適切な管理と利用を啓発しパレット回収率100%をめざす

加盟企業のビール9型プラスチックパレット(略称:Pパレ)の適切な管理と共同使用促進に取り組んでいる一般社団法人Pパレ共同使用会(東京都/板垣武志代表理事)。ビール大手メーカーの協業をきっかけに設立された同団体は、加盟社相互がパレットの共同使用を促進することで、環境負荷の低減とパレット管理・利用の省力化に貢献している。(本誌:石山真紀)

 

認知度向上により加盟企業106社まで拡大

一般社団法人Pパレ共同使用会 代表理事
板垣 武志
1961年生まれ。85年3月慶応義塾大学商学部卒業、85年4月サッポロビール㈱入社、2012年3月首都圏本部マーケティング統括部統括部長、18年9月ビール酒造組合専務理事、一般社団法人Pパレ共同使用会代表理事に就任

 

──あらためてPパレ共同使用会の概要と発足の歴史をお聞かせください。

板垣 Pパレ共同使用会は、加盟社のプラスチックパレット(略称:Pパレ)の適切な管理と、Pパレの共同利用促進に向けて発足した一般社団法人です。

 同会が発足する以前、ビール大手4社は各々が自社パレットのみを使用し、回収も原則自社分のみで行っていました。
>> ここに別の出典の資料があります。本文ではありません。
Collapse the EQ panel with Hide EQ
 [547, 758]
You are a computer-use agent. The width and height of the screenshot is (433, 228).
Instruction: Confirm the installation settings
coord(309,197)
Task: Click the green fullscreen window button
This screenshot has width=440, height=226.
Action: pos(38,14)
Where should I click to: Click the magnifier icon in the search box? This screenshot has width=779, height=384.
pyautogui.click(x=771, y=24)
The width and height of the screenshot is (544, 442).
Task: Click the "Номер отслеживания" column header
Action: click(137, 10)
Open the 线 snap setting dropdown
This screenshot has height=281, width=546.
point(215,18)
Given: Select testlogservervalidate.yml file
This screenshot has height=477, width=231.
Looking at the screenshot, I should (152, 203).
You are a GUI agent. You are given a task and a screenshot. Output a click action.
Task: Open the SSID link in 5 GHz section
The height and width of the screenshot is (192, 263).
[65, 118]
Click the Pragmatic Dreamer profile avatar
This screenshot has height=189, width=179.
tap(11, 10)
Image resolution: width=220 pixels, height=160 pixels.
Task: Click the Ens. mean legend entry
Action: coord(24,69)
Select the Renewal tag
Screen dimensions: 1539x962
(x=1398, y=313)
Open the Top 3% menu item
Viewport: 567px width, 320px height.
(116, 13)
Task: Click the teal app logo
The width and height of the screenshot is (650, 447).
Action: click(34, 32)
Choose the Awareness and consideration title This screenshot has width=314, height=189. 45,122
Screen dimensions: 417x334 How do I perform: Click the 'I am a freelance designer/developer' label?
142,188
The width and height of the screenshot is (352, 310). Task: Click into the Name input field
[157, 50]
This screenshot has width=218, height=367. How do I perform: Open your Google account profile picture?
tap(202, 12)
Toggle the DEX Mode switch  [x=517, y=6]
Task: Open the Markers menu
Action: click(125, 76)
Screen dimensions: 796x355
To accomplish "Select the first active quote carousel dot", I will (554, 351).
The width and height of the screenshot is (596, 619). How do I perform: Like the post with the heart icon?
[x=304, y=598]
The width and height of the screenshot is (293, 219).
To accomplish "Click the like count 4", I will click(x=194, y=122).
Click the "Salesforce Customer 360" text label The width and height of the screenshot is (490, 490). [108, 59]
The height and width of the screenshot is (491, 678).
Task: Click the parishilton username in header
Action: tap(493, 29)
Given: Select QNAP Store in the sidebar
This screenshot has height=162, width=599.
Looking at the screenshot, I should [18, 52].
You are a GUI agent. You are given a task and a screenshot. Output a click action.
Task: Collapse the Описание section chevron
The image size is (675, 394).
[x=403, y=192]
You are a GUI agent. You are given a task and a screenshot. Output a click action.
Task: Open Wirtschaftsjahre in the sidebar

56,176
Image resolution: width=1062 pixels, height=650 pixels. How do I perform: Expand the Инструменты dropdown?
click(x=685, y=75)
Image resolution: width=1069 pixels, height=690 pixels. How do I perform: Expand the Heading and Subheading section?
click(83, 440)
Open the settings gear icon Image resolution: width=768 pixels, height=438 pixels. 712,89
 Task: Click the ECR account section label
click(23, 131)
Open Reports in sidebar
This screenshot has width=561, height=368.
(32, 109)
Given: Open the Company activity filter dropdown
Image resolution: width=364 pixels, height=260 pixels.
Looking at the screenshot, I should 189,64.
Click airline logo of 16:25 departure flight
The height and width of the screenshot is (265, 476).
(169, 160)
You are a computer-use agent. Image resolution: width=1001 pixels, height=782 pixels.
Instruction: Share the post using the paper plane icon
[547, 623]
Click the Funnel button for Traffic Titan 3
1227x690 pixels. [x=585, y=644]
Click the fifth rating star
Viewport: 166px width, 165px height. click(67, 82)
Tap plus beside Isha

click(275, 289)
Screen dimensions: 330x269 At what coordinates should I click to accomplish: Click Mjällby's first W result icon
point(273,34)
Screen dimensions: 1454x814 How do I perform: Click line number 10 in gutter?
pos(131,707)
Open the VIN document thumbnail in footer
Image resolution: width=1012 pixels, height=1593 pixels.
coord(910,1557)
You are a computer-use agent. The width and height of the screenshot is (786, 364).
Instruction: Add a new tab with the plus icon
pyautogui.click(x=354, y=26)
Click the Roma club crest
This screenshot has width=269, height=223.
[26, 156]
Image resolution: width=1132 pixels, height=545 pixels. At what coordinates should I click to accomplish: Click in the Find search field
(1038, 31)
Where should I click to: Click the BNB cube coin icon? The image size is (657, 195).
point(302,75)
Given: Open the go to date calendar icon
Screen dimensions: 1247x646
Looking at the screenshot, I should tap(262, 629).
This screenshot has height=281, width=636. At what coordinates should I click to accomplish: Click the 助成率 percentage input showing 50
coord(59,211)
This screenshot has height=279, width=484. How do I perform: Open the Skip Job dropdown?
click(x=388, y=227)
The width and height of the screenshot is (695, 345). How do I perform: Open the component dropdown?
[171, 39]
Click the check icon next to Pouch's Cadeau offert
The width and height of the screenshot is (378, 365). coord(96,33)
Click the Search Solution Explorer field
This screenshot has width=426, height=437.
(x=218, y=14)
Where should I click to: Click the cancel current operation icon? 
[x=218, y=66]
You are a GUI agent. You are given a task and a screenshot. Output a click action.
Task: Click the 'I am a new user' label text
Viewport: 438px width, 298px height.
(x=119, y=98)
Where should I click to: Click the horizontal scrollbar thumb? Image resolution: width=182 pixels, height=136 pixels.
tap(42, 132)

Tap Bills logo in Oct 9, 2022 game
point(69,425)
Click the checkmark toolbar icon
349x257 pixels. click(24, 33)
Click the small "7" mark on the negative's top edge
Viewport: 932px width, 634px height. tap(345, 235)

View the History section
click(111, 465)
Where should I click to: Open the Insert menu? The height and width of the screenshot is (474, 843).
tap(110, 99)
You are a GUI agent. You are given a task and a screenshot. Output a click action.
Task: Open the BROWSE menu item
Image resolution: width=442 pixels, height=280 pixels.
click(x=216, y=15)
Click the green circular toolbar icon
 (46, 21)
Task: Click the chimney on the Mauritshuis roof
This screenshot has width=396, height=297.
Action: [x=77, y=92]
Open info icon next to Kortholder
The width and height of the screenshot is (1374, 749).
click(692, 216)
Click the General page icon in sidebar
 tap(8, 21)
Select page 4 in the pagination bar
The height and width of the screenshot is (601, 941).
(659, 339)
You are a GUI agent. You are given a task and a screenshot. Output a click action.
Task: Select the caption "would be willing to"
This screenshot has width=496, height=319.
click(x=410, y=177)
自社以外のパレットを回収した場合には交換や返却を行っていましたが、そのため卸や小売業などの取引先さまではメーカーごとに仕分け・保管が必要となり、対するメーカー側も回収時の選別作業が必要で双方に負担がかかっていました。

 そこで1992年4月、4社が協力してPパレの共同使用と得意先からメーカーごとに選別することなく回収する無選別回収をスタートしました。95年には加盟企業を酒類メーカー全体に拡大。2004年に任意団体としてPパレ共同使用会を設立し、さらに13年4月には会員企業を組織化しルールを設定することで回収率の向上をめざすための一般社団法人化を行いました。

 

──Pパレ共同使用会の現在の会員数をお聞かせください。

板垣 18年6月末現在の加盟企業は106社です。主要業種別の構成比を見ると【図表】、日本酒メーカーが39社と最も多く、次いで焼酎メーカーの35社、清涼飲料メーカー14社となっています。とくに近年は認知度も高まっており、日本酒メーカーや焼酎メーカーからの問い合わせを多くいただいています。

 

──直近のPパレの出荷枚数と回収率はいかがでしょうか。

板垣 17年は年間で約4500万枚のPパレを出荷いたしました。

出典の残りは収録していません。